Quant au titre, il est un élément paratextuel difficile à définir. C’est la raison pour
laquelle, Genette rappelle dans « Seuils » que « la définition […] du titre pose quelques
problèmes, et exige un effort d’analyse ». Le titre est une note, généralement courte, qui
impressionne, motive, leurre ou décourage le lecteur. Max Roy, dans son article intitulé
« Du titre littéraire et ses effets de lecture », souligne que « tout lecteur, pourtant, apprend
tôt ou tard à se méfier des titres de livres. Ils sont imparfaits, trompeurs et
manipulateurs ». Dans cet article nous allons tenter de classer les titres que contient le
second roman de Sibirinan Zana Coulibaly intitulé « Quand on est mouton, on garde sa
toison blanche ».
Du latin « titulus », le titre n’est simple que d’apparence. Il demeure un élément
difficile à cerner même chez les titrologues, car il varie d’un auteur à un autre, d’une œuvre à
une autre et d’un siècle à un autre. On peut le définir comme l’identité d’une œuvre ou la note
indiquant le contenu de cette dernière. Selon Wikipédia, « un titre est un type de métadonnée
consistant en un nom que l’auteur d’un document ou d’une œuvre choisit pour designer sa
production ». Léo H. Hoek, un des spécialistes de la titrologie, aussi réagit au sujet du titre.

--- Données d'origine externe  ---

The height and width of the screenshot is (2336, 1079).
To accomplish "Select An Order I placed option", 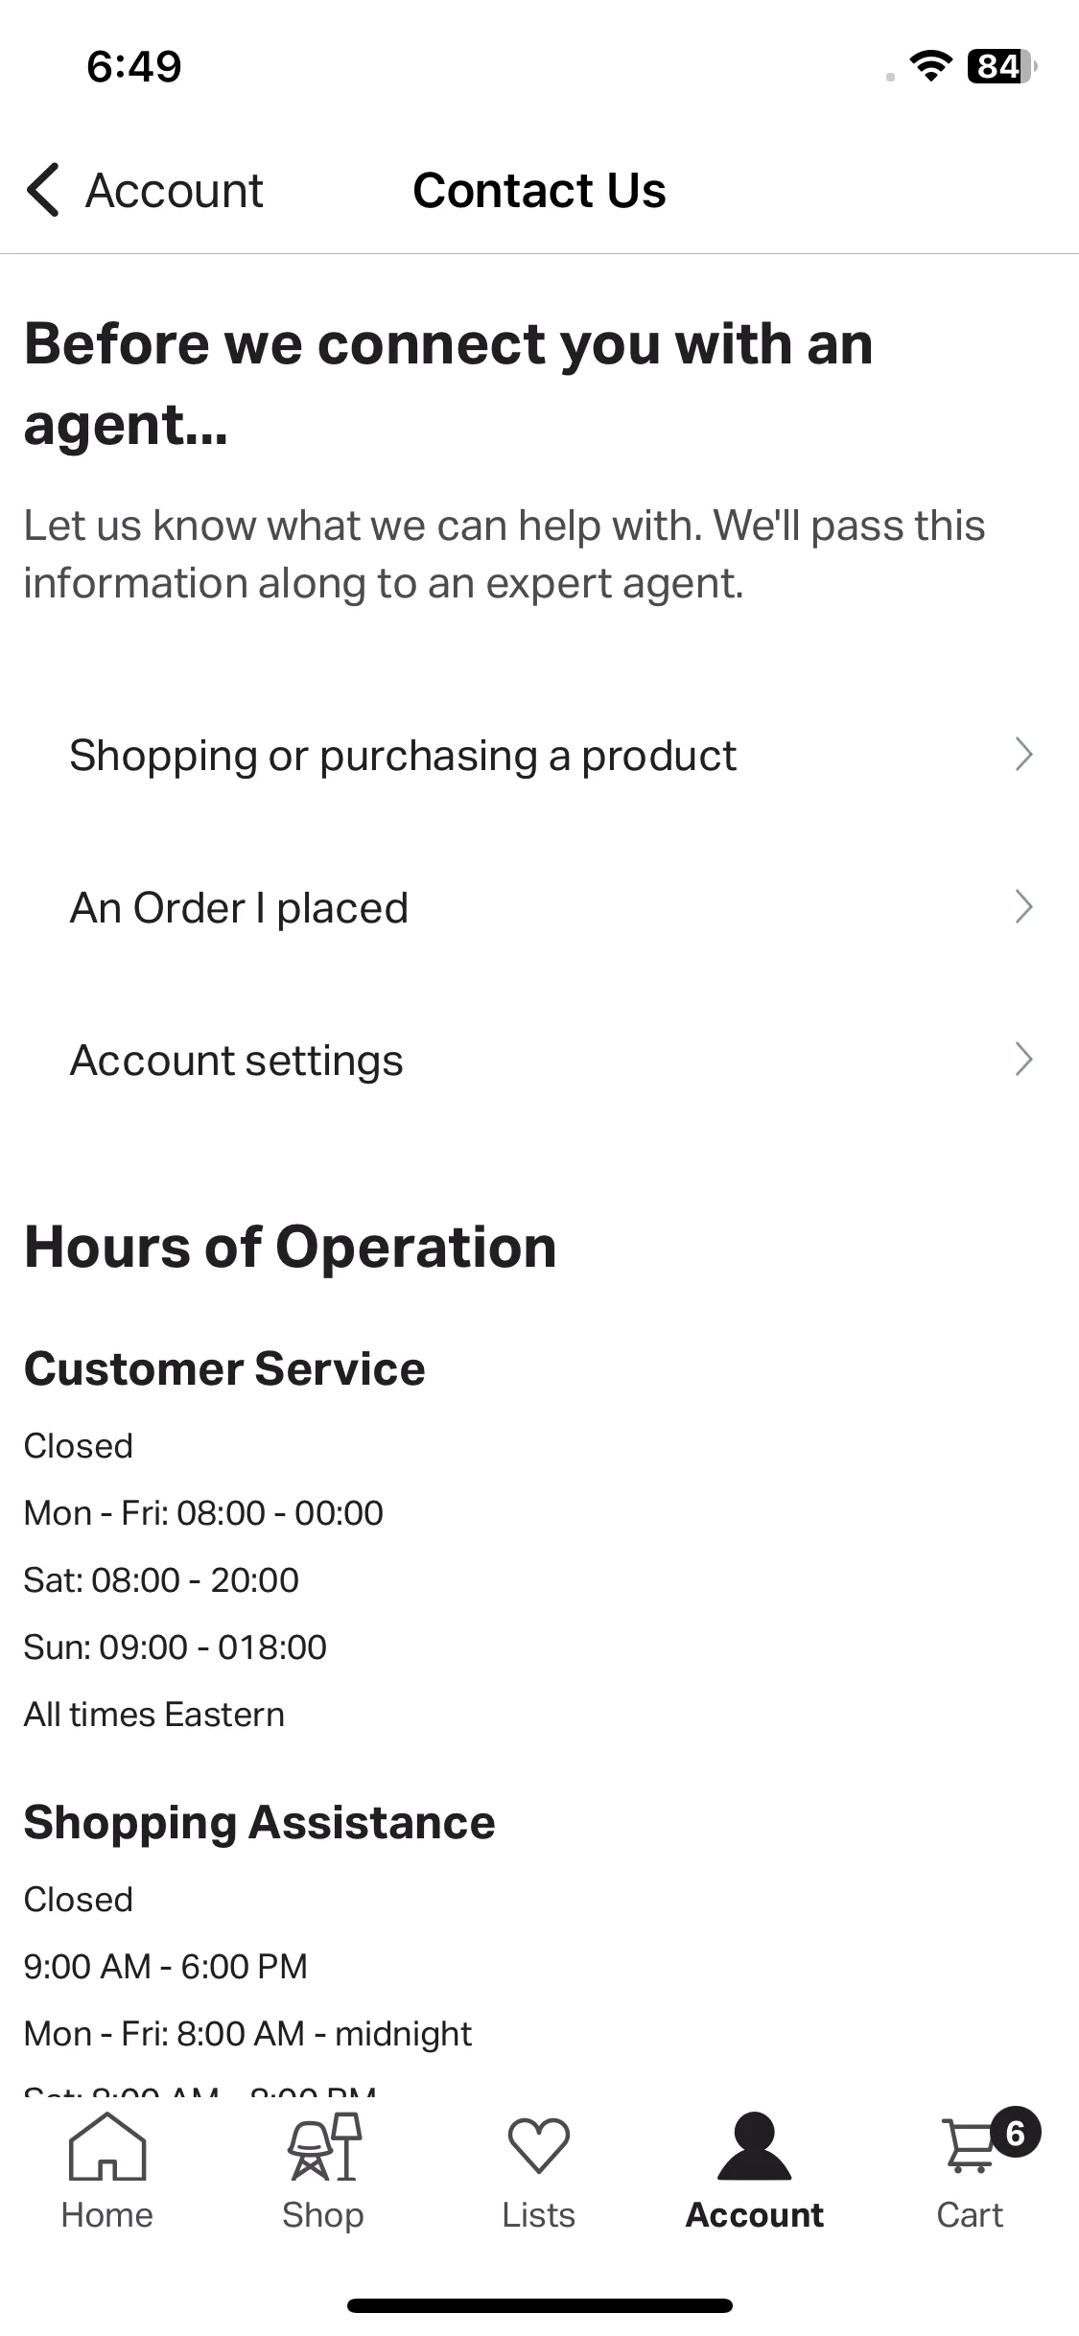I will tap(539, 908).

Pour lui, il est « un objet artificiel, artefact de réception ou de commentaire, arbitrairement
prélevé par les lecteurs, le public, les critiques, les libraires, les bibliographes […] ». Dans un
sens plus large et métonymique, le titre indique l’œuvre elle-même.
Il y a plusieurs catégories de titres. Nous pouvons citer entre autres les titres
thématiques, les titres rhématiques, les titres mixtes, les titres ambigus, les titres
éponymiques, les titres métonymiques, les titres métaphoriques, les titres « dépendants », les
titres kilométriques, les titres antiphrastiques, les titres paragénériques, pour ne citer que
ceux-là. Le titre thématique souligne le thème de l’œuvre (« Pour un adultère » de Paul-Marie
Traoré) ; le titre rhématique indique le genre du texte (« Roman de Thèbes ») ; le titre mixte
associe le genre et le thème (« Poésie et Vérité » de Paul Éluard) ; le titre est dit éponymique
lorsqu’il porte sur le personnage principal de l’œuvre (« Sali » de Sibirinan Zana Coulibaly,
« Sira » de Modibo Basseydou Touré) ; le titre métonymique accentue un personnage
secondaire ou un contenant pour un contenu ou encore une cause pour un effet (« L’Afrique et
ses problèmes » de Idrisse Kanouté).
Quant au titre métaphorique, il referme une image, une métaphore (« Les étoiles
brillantes » de Abdoulaye Berthé, « Les grands fromagers » de Djénéba Fotigui Traoré, « Les
mamelles de l’amour » de Fatoumata Keita) ; le titre « dépendant » est difficile à comprendre
tout seul car il a une valeur sémantique incomplète (« Un jour je m’en irai sans en avoir tout
dit » de Jean d’Ormesson) ; le titre kilométrique s’identifie par sa longueur (« Si le noir n’est
pas capable de se tenir debout, laissez-le tomber. Tout ce que je vous demande, c’est de ne
pas l’empêcher de se tenir debout… » de Venance Konan) ; le titre antiphrastique trahit le
contenu du texte (« Rhinocéros » de Eugène Ionesco) ; le titre paragénérique éclaircit le genre
et précise l’aspect formel du texte (« Le Décaméron » de Boccace). Le titre de l’œuvre de
Sibirinan Zana Coulibaly (« Quand on est mouton, on garde sa toison blanche ») et ceux des
chapitres constituent un mélange de catégories qui révèle en fin de compte une écriture
hybride et innovante.
Le titre du roman « Quand on est mouton, on garde sa toison blanche » se distingue de
celui des autres œuvres par deux valeurs esthétiques : d’une part, il constitue une phrase
moyennement longue (titre kilométrique) qui a une construction proverbiale (titre
proverbiale) ; d’autre part, il est suivi d’un sous titre explicatif : « Péripéties d’un refugié
climatique ». Il faut rappeler que si le premier phénomène relatif à la longueur et la
« proverbialité » renvoie à une innovation, le second qui concerne le sous-titre, quant à lui,
est d’ordre traditionnel car comme le témoigne Margo Nobert dans « Le titre comme séduction
dans le roman Harlequin : une lecture sociosémiotique », c’est « aux XVII e et XVIII e siècles,
[que] le sous-titre explicatif se subordonne au titre ». À travers le caractère ambivalent de ce
titre romanesque, l’on peut se permettre de considérer déjà Sibirinan Zana Coulibaly comme
un écrivain à cheval entre tradition et modernité. Au-delà du titre du roman, les titres des
différents chapitres qui le composent sont conçus selon une formule diverse et multiforme.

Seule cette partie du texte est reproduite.